W.P.NO.8375 OF 1995 AND W.M.P.No.13384 OF 1995 1. R. Balasundar (deceased) .. Petitioner /deceased 2. Leela

3. Anburani

4. Latha

5. Rajkumar

6. Rajasekar .. Petitioners impleaded as per order dt.20.8.2001 in W.M.P.No.19425 of 1996 Vs.

1. The Presiding Officer,

Additional Labour Court,


2. The Management of

Fenner India Limited,

Kochadai, Madurai 625 016. .. Respondents Petition filed under Article 226 of the Constitution of India for the issuance of Writ of Certiorari as stated therein. For Petitioners : Mr.V. Prakash

For Respondent-1 : Mr.S.P. Prabhakaran,

Special Govt. Pleader

For Respondent-2 : Mr S. Ravindran for

M/s. T.S. Gopalan & Co.

- - - : JUDGMENT

This writ petition is filed against the order of the Labour Court wherein the Labour Court has refused to entertain the Industrial Dispute raised by the petitioner challenging the order of termination, on the ground that the petitioner is not a workman as defined under Section 2(s) of the Industrial Disputes Act. The original petitioner having expired during pendency of the writ petition, his legal representatives have been brought on record as petitioners 2 to

6. For convenience, the applicant before the Labour Court is referred to as the original petitioner.

2. The original petitioner joined service under the second respondent and was made permanent on 14.2.1961. He was promoted as Junior Assistant Supervisor on 13.2.1984 and was subsequently promoted as Supervisor III on 1.8.1986. Subsequently the services of the original petitioner were terminated by the second respondent on 2.3.1989 on the ground that his performance was not satisfactory.
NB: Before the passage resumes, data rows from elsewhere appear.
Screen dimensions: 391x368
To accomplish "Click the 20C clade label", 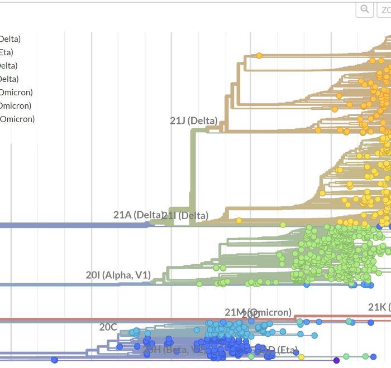I will 108,327.
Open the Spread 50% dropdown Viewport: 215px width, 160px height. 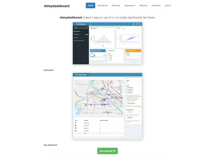click(x=133, y=56)
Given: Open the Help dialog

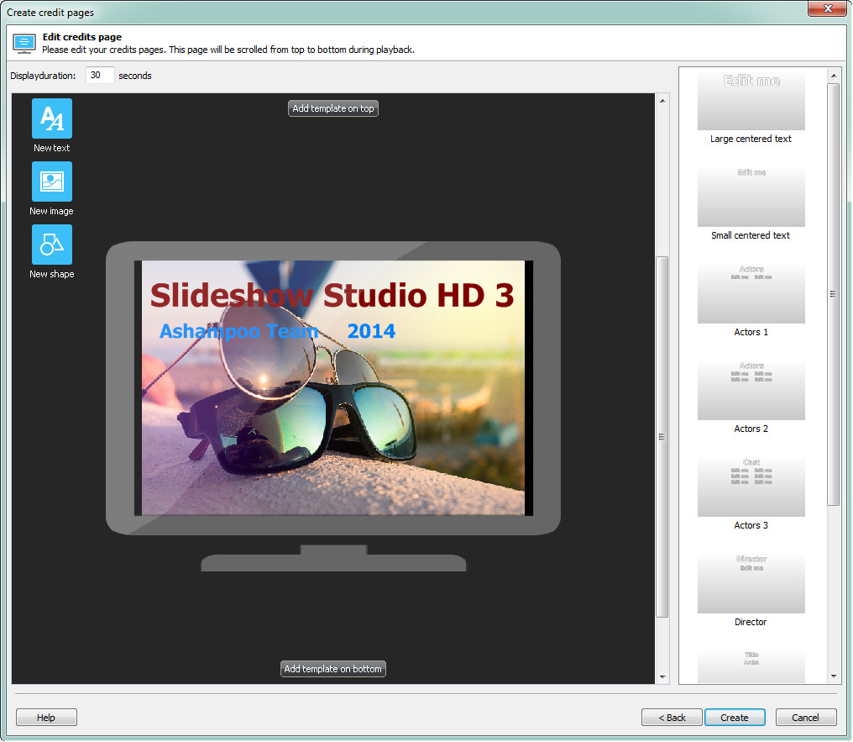Looking at the screenshot, I should [x=46, y=717].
Alleging violation of provisions contained in the Industrial Disputes Act, the original petitioner raised industrial dispute. However, the Labour Court held that the original petitioner was appointed in supervisory capacity and his salary was more than Rs.1,600/-, the original petitioner was not a workman within the meaning of Section 2(s) of the Industrial Disputes Act.

3. The relevant provisions contained in definition Section 2(s) are quoted hereunder :-

2(s) “workman” means any person (including an apprentice) employed in any industry to do any manual, unskilled, skilled, technical, operational, clerical or supervisory work for hire or reward, whether the terms of employment be express or implied, and for the purposes of any proceeding under this Act in relation to an industrial dispute, includes any such person who has been dismissed, discharged or retrenched in connection with, or as a consequence of, that dispute, or whose dismissal, discharge or retrenchment has led to that dispute, but does not include any such person (i) . . . (ii) . . .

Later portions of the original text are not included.